In previous years, I was speaking at the event. While I was able to speak with people before and after my presentation, I pretty much just focused on my responsibilities and commitment. I didn’t see what other people were experiencing or the impact it was making for them. This year I did.

 

And it was AMAZING. And it was heart wrenching.

 

This year I heard people speak about their experiences, whether their personal condition or about someone they love with epilepsy. I heard stories that were from within the last year, or were decades ago. The first time they had a seizure. The first time they woke up in a hospital. The moment when they were diagnosed. The most intense injuries. The side effects of medications. The changes in relationships and friendships. Tangible losses, like jobs or drivers licenses. How they felt, whether it was in the 1980s or just a few months ago, when they learned how their lives would be irrevocably changed. Altered forever. Transformed irreversibly. Because everyone remembers the feelings in that moment. We may not remember how that moment happened, who was there, who the doctor or neurologist was, but we remember the feeling.

 

The amazing thing about events like Epilepsy Awareness Day is that despite the heavy nature of the subject bringing everyone together, it is overall a remarkably positive environment. People are laughing and crying at the same time. People are introducing themselves to people who UNDERSTAND them. Everyone is learning new information about the condition or the resources available to them. It’s not a place that can be walked out of feeling heavier. It’s somewhere that when you walk in and see the sea of purple shirts and people smiling, it feels like a weight is suddenly lifted. These are the people who understand and know.

 

It takes so much courage and strength to go to an event like that. It’s emotional. It’s overwhelming. With all the positives, going for the first time is kind of daunting. I didn’t know what to expect my first year, I didn’t know what the people would be like, I didn’t understand the magnitude of the event (and it grows every year). It takes so much courage to go. For people who have felt alone, lost, isolated, stranded, ostracized (these are all words I heard in the last week), the event is a place where it is possible to realize that we are not alone. Even though the condition isn’t the same for everyone, we can all appreciate what it means to experience it.

 

I’ve seen and met people who are there for the first time. I can see the degree of emotion in them. I’ve seen tears, and people who are trying to hold their tears in. I’ve seen people hugging. I’ve seen the trepidation as they approach, the disbelief when they enter, and the way the event reaches people to their core.
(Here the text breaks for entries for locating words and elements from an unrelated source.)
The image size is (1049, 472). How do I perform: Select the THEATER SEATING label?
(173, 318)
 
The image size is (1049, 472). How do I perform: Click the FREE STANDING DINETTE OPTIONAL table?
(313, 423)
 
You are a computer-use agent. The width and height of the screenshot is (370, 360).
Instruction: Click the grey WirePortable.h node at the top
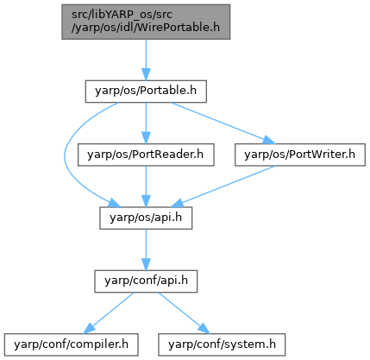[x=146, y=22]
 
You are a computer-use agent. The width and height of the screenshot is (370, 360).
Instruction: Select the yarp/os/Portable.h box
[x=146, y=92]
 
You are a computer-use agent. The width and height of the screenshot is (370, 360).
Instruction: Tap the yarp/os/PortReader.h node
[x=146, y=155]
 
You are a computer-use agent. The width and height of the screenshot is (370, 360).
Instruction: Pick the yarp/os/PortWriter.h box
[x=300, y=155]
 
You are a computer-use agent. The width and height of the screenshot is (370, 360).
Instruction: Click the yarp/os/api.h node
[x=146, y=218]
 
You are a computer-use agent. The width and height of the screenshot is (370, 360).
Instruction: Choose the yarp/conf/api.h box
[x=146, y=281]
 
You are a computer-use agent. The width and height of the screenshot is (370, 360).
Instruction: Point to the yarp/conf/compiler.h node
[x=71, y=344]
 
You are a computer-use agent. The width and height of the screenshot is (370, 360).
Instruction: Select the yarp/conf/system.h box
[x=222, y=344]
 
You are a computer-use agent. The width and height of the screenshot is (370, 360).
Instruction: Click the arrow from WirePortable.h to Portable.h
[x=146, y=60]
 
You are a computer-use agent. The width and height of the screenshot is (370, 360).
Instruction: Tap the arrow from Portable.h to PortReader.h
[x=146, y=123]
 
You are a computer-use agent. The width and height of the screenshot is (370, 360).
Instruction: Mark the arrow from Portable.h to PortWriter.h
[x=223, y=123]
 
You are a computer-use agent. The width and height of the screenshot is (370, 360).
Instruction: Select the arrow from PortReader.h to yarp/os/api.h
[x=146, y=186]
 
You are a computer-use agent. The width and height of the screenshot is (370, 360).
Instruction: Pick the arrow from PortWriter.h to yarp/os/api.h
[x=223, y=186]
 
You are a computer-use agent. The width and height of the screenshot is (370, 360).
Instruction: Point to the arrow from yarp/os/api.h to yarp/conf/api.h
[x=146, y=249]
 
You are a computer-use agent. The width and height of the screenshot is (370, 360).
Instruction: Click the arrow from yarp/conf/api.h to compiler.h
[x=109, y=313]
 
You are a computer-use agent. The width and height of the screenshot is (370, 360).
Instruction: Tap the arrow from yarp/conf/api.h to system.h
[x=184, y=313]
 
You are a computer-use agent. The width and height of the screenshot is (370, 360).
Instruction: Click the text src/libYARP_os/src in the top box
[x=122, y=15]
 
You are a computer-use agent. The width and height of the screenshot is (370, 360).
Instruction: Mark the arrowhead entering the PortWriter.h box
[x=269, y=140]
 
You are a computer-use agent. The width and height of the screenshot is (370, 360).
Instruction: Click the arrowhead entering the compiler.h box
[x=89, y=329]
The strength that requires taking that first step is beyond remarkable.

 

Every time I’ve gone, I’ve met people who I’ve either helped or I’ve shocked. Some people find it a positive thing that I live the way I do, some people find it unreasonable. I’m referring to the fact that I run alone, that I drink alcohol, that I’ve lived alone, that sometimes I go a day or two without eating, that I travel alone. All considering I am not seizure-free or seizure-controlled. The reality is that epilepsy isn’t the same for everyone. Simultaneously, I have met people who have experiences that have shocked me, for so many reasons. The circumstances they have overcome have absolutely floored me. Sometimes it’s people who were born with the condition and it’s just been the way they have always lived. Sometimes it is people who were diagnosed as adults and it changed the way they had lived in their adult lives.